» Your goal
Copy the records from the line with "Select the Shear tool" to the line with "Looking at the screenshot, I should 526,80.", including both of those lines, and leave every line unchanged.

» Information given
* Begin *

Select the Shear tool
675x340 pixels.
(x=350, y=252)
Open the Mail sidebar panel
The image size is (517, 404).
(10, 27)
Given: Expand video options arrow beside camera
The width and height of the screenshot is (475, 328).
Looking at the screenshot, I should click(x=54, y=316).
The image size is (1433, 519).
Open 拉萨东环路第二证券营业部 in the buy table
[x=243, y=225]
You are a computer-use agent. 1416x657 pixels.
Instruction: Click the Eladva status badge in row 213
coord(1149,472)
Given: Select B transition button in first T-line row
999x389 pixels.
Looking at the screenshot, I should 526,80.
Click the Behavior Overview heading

* End *
* Begin *

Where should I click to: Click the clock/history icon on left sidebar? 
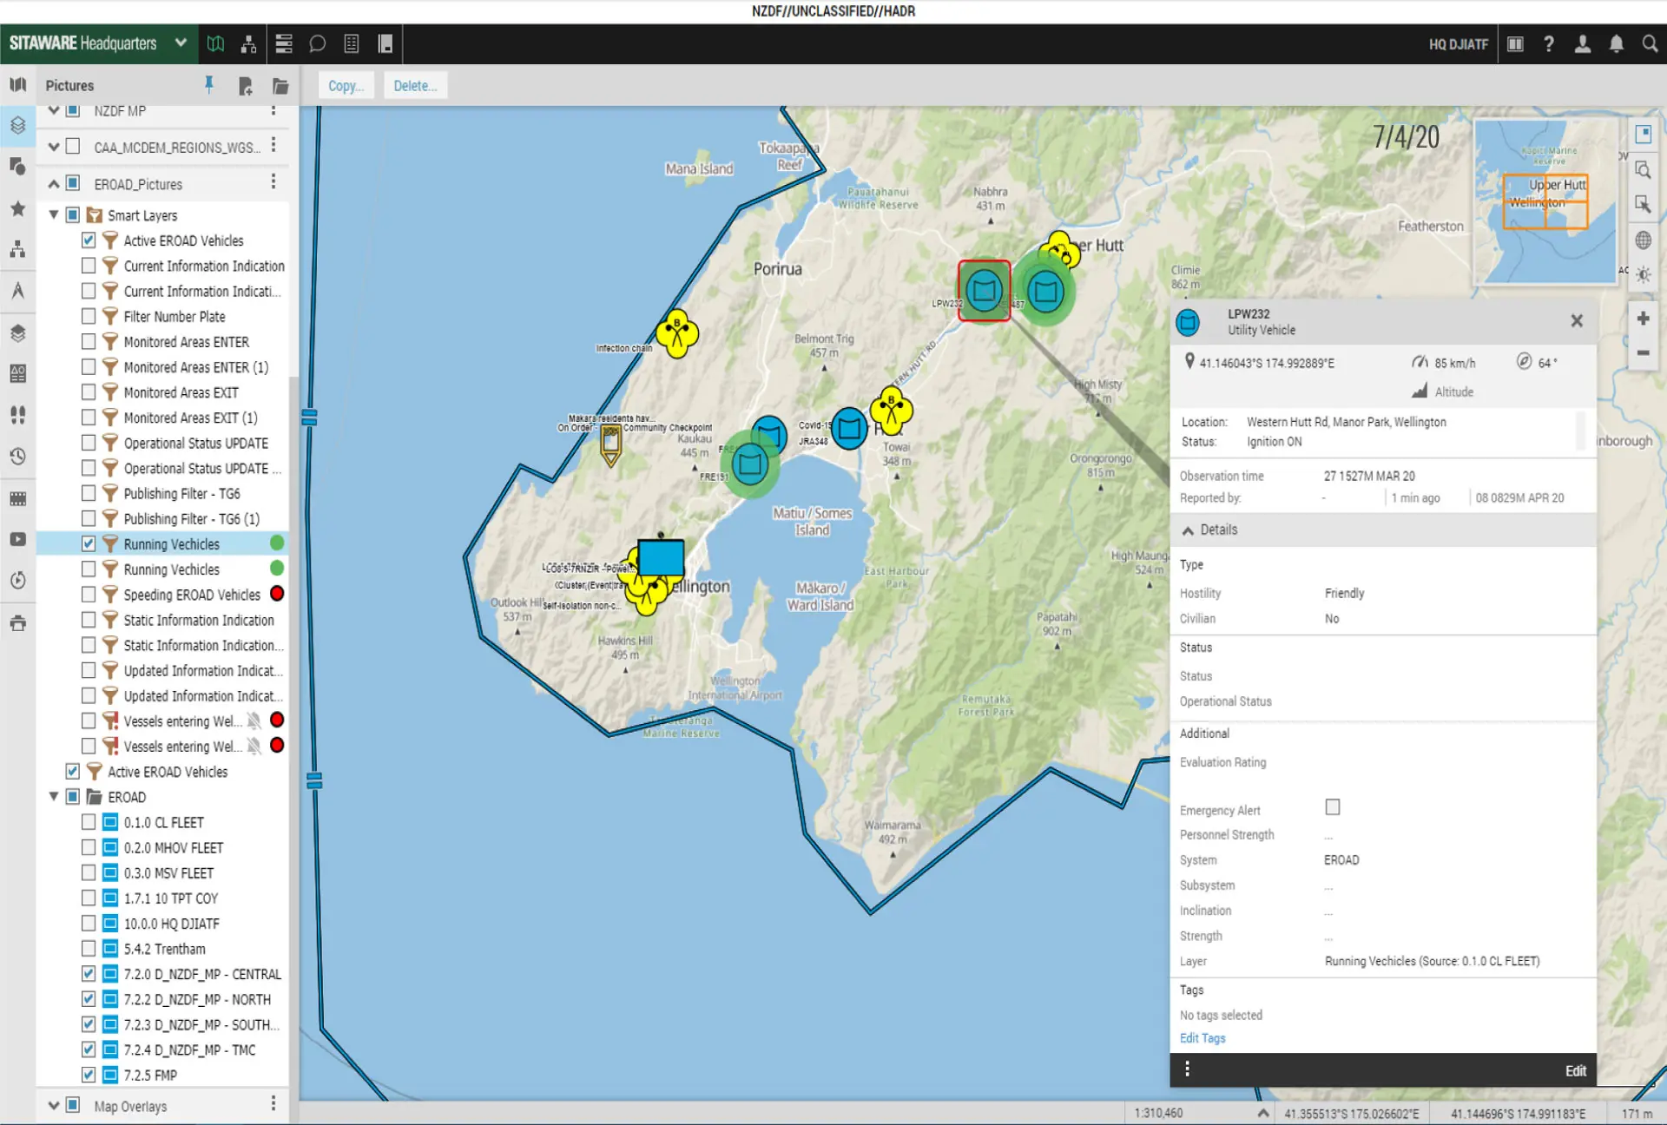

* End *

» The completed task
Select the Shear tool
675x340 pixels.
(x=350, y=252)
Open the Mail sidebar panel
The image size is (517, 404).
(10, 27)
Given: Expand video options arrow beside camera
The width and height of the screenshot is (475, 328).
Looking at the screenshot, I should click(x=54, y=316).
The image size is (1433, 519).
Open 拉萨东环路第二证券营业部 in the buy table
[x=243, y=225]
You are a computer-use agent. 1416x657 pixels.
Instruction: Click the Eladva status badge in row 213
coord(1149,472)
Given: Select B transition button in first T-line row
999x389 pixels.
Looking at the screenshot, I should 526,80.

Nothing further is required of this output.